> [TASK DESCRIPTION]
Find every line in the records that holds the string "green". Copy each one.

Pixel coordinate grounding data

----

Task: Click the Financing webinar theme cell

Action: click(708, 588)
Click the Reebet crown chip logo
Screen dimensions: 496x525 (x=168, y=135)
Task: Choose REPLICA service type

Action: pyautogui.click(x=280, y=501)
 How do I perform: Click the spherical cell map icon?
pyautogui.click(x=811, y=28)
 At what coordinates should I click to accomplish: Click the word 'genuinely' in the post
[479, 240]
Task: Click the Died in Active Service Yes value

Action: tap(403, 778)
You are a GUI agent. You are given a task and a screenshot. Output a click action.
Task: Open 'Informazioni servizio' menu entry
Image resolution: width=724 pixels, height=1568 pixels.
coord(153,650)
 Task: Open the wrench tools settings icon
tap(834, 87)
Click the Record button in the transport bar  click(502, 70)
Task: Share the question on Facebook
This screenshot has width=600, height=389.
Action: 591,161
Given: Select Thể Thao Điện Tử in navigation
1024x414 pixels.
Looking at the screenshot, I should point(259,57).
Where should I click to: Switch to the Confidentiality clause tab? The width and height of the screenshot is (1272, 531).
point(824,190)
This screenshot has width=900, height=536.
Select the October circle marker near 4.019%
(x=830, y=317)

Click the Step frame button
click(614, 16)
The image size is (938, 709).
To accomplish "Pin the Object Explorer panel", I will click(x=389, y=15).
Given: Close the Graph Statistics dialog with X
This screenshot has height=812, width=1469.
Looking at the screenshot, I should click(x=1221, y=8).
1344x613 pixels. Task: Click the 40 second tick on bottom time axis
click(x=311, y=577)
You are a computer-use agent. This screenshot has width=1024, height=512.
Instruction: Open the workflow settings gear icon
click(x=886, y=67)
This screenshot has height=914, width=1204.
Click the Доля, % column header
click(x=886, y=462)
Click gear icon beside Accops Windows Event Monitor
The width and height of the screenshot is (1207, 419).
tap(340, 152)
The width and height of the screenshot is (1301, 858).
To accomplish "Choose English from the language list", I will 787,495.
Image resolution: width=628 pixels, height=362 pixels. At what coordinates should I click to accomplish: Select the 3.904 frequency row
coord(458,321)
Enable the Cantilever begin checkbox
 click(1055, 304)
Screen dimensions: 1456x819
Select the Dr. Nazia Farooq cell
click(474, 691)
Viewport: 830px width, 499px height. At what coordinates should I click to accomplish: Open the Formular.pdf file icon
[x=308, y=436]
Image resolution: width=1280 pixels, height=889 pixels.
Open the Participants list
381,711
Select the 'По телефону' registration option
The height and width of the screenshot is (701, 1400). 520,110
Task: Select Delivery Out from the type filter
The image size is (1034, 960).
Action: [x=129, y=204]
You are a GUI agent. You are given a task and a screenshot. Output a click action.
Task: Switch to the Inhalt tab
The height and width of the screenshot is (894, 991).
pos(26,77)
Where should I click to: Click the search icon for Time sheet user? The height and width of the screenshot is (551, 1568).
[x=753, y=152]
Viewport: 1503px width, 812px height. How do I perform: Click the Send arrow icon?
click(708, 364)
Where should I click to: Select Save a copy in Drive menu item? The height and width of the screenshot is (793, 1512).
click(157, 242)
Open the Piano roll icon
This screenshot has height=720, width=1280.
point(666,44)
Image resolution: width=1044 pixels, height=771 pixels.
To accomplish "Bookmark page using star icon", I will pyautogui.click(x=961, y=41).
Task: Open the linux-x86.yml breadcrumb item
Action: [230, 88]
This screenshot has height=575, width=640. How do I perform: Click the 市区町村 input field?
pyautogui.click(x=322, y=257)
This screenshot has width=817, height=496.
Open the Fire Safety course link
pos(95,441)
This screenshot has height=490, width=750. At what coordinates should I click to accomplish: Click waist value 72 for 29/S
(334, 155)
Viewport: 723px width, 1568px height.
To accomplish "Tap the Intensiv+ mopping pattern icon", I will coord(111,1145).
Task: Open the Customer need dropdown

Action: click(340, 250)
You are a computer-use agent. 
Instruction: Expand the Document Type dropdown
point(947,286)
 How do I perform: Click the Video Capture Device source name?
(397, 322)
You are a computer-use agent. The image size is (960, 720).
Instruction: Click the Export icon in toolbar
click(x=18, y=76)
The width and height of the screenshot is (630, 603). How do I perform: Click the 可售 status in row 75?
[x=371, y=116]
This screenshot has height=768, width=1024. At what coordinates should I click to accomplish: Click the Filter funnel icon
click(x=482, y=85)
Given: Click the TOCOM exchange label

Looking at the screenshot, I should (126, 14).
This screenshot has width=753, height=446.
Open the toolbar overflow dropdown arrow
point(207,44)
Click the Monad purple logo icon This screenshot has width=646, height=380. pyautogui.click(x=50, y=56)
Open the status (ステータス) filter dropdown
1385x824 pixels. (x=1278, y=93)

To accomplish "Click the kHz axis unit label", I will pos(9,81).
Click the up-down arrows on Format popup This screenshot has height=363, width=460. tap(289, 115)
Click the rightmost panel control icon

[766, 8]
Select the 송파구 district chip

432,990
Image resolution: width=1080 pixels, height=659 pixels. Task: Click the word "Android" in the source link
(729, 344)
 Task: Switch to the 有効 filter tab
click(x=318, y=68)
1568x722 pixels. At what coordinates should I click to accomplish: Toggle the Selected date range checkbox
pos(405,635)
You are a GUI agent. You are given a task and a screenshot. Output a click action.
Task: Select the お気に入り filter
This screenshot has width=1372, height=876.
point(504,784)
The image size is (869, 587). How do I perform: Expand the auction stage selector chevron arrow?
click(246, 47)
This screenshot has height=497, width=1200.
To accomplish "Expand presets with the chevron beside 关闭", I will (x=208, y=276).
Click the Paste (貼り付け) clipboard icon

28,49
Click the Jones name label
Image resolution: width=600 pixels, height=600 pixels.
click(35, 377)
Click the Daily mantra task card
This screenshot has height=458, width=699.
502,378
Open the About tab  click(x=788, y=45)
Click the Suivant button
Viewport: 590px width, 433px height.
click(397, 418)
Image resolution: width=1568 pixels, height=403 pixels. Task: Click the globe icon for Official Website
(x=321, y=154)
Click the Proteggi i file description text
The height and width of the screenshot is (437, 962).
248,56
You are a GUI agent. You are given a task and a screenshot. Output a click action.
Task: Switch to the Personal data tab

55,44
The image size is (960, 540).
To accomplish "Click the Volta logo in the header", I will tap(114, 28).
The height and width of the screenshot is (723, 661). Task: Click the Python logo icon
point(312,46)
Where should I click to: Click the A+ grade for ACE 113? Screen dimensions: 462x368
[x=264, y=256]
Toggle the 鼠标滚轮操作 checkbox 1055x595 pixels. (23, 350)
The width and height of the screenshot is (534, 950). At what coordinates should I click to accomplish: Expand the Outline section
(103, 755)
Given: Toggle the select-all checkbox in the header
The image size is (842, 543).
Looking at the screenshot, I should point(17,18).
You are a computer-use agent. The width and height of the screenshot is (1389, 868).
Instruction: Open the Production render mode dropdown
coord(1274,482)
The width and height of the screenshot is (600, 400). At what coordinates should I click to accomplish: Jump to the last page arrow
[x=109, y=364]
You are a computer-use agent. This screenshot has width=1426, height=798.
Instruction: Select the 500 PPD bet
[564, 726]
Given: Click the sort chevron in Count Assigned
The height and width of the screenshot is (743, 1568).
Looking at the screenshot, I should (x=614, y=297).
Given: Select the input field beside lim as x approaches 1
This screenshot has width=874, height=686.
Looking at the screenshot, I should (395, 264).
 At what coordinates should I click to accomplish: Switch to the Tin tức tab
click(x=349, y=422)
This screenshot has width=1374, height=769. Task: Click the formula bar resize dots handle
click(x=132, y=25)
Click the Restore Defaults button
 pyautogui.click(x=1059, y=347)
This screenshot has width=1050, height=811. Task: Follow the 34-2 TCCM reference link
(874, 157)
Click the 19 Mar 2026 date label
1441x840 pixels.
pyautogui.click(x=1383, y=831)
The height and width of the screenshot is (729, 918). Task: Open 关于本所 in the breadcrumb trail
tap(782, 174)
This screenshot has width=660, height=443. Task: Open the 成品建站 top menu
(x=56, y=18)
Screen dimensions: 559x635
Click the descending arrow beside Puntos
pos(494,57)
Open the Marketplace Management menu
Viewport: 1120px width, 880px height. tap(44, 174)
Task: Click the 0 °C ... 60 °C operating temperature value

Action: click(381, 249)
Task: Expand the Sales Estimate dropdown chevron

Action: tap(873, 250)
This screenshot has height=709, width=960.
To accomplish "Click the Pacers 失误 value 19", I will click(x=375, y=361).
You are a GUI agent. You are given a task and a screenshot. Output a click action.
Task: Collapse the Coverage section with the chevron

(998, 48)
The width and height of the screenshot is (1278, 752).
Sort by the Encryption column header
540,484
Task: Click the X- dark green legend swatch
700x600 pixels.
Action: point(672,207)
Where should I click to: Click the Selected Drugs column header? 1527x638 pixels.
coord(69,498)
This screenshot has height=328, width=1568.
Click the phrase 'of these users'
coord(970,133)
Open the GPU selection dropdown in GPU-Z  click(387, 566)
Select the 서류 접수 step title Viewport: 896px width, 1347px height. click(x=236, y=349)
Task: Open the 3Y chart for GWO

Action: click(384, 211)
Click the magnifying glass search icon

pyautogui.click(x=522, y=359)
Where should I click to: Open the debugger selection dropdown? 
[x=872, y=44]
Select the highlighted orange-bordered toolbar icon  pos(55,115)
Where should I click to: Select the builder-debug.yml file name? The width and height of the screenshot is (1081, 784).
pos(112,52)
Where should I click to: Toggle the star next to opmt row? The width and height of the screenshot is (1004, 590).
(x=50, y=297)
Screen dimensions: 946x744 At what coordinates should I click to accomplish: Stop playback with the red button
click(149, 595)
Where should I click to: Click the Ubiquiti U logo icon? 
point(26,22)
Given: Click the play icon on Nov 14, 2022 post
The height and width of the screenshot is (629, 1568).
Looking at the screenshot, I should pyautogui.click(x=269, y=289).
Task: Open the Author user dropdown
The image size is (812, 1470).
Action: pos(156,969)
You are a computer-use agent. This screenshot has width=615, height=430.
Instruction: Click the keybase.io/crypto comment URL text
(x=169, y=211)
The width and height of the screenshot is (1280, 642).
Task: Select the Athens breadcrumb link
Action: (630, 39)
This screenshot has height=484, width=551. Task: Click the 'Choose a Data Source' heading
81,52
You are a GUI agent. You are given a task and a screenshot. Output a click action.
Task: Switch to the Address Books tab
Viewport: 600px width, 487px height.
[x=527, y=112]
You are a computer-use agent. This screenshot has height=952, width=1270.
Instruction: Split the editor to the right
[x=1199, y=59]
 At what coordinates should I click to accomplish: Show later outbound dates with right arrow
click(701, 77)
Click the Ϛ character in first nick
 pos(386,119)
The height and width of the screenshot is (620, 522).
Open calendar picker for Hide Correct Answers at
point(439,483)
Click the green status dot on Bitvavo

----

> [RESULT]
Task: Click the X- dark green legend swatch
Click the green status dot on Bitvavo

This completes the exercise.